* WORK TO BE COMPLETED: In the entries below, find each line bearing the string "computer" and copy it.
■ ■ ■ ■ ■ ■ ■
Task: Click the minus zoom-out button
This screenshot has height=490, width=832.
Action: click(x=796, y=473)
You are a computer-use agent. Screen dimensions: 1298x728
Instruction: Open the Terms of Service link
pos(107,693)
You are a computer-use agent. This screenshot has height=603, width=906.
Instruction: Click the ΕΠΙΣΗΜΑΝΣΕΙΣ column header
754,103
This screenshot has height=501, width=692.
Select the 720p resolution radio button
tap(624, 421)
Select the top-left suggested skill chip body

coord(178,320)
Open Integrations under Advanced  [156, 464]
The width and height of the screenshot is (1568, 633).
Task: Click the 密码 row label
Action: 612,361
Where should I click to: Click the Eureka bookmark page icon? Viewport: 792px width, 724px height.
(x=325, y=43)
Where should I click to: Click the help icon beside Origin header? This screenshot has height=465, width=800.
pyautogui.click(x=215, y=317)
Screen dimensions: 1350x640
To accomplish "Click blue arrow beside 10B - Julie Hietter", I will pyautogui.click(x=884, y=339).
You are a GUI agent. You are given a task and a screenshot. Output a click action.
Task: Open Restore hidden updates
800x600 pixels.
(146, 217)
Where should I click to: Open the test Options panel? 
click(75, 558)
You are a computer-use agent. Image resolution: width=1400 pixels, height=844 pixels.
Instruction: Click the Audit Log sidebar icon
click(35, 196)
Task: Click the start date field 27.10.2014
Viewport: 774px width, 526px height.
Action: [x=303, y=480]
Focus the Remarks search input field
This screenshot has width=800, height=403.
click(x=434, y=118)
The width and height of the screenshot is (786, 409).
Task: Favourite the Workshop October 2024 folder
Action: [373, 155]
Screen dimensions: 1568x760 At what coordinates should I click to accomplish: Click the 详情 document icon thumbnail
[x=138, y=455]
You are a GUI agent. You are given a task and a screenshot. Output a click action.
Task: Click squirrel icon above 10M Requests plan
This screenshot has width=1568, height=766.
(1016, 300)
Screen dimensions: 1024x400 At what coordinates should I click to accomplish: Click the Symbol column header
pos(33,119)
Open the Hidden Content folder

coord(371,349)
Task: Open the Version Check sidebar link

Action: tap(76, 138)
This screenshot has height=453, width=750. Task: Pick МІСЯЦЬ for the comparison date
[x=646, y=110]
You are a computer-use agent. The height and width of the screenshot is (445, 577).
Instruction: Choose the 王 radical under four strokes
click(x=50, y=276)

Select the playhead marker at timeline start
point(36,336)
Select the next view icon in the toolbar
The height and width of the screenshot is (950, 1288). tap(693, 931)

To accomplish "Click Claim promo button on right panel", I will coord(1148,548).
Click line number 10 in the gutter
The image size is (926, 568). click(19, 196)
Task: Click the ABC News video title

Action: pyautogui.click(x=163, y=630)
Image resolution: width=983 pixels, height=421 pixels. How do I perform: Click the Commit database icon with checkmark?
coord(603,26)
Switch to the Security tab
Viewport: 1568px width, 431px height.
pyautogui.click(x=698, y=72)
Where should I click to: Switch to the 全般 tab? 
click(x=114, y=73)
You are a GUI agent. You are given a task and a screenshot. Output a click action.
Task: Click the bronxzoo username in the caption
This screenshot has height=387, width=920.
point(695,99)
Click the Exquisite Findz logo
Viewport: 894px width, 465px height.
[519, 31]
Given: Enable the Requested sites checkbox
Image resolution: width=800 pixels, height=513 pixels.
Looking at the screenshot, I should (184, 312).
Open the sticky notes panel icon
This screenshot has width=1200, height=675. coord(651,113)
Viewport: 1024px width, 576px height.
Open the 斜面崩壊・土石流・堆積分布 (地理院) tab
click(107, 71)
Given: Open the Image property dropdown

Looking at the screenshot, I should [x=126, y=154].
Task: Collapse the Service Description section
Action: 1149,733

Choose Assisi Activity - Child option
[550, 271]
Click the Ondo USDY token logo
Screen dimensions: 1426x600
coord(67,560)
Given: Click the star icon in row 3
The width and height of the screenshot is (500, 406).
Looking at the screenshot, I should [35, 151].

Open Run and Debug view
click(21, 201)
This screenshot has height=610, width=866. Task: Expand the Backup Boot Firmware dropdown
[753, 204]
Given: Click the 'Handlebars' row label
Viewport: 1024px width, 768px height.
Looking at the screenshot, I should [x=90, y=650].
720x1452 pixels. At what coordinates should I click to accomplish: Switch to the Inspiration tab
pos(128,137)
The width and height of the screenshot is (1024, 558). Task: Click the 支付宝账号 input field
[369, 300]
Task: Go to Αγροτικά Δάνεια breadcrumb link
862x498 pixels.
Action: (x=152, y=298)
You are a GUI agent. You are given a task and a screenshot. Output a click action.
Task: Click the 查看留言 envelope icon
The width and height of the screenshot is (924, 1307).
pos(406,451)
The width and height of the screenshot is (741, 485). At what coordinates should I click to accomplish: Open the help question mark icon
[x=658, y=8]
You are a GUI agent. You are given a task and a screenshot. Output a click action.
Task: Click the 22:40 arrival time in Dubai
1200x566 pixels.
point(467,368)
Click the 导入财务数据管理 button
■ ■ ■ ■ ■ ■ ■
* TASK RESULT:
You are a computer-use agent. Screen dimensions: 1298x728
You are a computer-use agent. This screenshot has height=603, width=906.
You are a computer-use agent. Image resolution: width=1400 pixels, height=844 pixels.
You are a computer-use agent. The height and width of the screenshot is (445, 577).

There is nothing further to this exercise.